Matt Daines

Doing Things The Hard Way

To be a well-rounded infrastructure engineer you need exposure and experience to various technologies. For example, networking, hardware, operating systems and applications. On the soft skills side, troubleshooting, problem solving and communication.

To be candid, I think a lot of what I’ve done recently professionally has been quite easy - this sounds like a brag, it’s not meant to be. It’s an acknowledgement of how the public cloud makes consuming cloud services very easy relative to on-premises data centres. In Azure, there’s no VLANs, no physical networking (the devices that enable ExpressRoute and site-to-site VPNs could be an exception but I’d argue they aren’t hosted in Azure) and for a lot of Azure services the availability of the service is taken care of for you.

As a passionate technologist (and an Azure cloud consultant professionally) I love the challenge of picking a technology I’ve not used before and trying to figure out how it works and where I can use it. Those opportunities have become increasingly harder to find thanks to the complexity abstraction cloud services offer.

I have found that colleagues that are new to the industry that start their careers in Azure and grow from there are less likely to be able to troubleshoot issues later in their careers. Why is that? What’s the difference between the start of my career and some of my newer colleagues?

I put it down to a lack of experience and training on the fundamentals of computing. For context I’m not talking about different types of gates within a processor like you might find on computer science courses at university. I’m sure that’s very important for some professions but it’s not important for what I do professionally. I’m talking networking (OSI model, CIDR, subnets, routes, etc), Windows Server (Active Directory Domain Services, IIS, Hyper-V), and an understanding of public key infrastructure (PKI) and so much more.

I can’t, and don’t blame anybody for not knowing what I consider to be the fundamentals. On a day-to-day basis I don’t need to know all of this. In Azure, if I need to get my virtual machine to go via a firewall before it goes to the Internet then I just tell Azure’s software defined networking via a user defined route to go to the frontend IP of an Azure firewall. Concepts like the default gateway are abstracted away.

A positive argument to this abstraction is that it makes cloud engineers more productive and enables more people to get involved with Azure, and I’m sure other cloud providers. You no longer need to be an expert to setup a website and that’s great! But when things go wrong, how do people troubleshoot?

Large language models (LLMs) like ChatGPT, Gemini (formerly Bard), Llama are a fascinating technology! But I’m not sure people are using them correctly when it comes to problem solving and troubleshooting. From what I’ve seen it’s quite common for people to only find the solution to their problem and not have the LLM help them to understand the problem and why the solution works. This is a problem because when the same problem is presented in a different way, the person is likely to face the same challenge and still not know how to move forward. So if you’re using LLMs to help you solve problems, make sure that you’re also asking the LLM to explain the solution to you in a way that you can understand it.

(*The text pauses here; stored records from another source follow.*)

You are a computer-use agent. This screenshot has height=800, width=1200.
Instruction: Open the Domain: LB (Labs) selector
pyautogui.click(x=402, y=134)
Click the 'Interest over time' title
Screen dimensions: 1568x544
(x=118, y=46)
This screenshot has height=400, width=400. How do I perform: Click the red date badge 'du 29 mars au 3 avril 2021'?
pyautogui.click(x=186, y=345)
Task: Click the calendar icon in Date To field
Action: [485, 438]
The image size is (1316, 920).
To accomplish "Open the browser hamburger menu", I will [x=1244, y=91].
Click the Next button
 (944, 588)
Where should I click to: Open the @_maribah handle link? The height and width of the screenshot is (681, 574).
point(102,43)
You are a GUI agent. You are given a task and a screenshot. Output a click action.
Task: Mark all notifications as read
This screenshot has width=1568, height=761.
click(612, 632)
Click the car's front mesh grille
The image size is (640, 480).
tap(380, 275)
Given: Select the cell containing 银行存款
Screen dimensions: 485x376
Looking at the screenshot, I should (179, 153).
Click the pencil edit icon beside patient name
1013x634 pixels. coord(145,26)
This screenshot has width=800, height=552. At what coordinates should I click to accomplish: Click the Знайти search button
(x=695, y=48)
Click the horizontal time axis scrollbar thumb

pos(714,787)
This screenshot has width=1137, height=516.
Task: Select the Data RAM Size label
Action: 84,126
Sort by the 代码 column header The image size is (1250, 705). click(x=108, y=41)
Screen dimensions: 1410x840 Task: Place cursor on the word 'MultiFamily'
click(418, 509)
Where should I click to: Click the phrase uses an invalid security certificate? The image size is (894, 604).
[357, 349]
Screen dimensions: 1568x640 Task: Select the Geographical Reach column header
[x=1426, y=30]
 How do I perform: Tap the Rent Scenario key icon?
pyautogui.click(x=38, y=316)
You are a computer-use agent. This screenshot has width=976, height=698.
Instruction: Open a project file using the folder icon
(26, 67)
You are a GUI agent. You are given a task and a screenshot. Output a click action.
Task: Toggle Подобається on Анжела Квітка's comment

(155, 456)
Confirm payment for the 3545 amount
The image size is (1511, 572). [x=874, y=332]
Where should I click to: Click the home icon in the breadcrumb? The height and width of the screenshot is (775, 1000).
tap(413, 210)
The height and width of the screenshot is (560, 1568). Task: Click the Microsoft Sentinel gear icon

So, what am I doing about my lack of challenge? Well, I’m moving my blog from GitHub pages to a Kubernetes cluster hosted on Raspberry Pis. Why? There’s a lot of technology that I need to understand that I have either not worked with for a long time or not at all!

By doing this I’ll need to learn:

And I’m sure a lot more! I hope to blog about the challenges I face as I go through this process. See you on the other side! And I’d encourage you to think about where you can do things the hard way to become a more resilient person.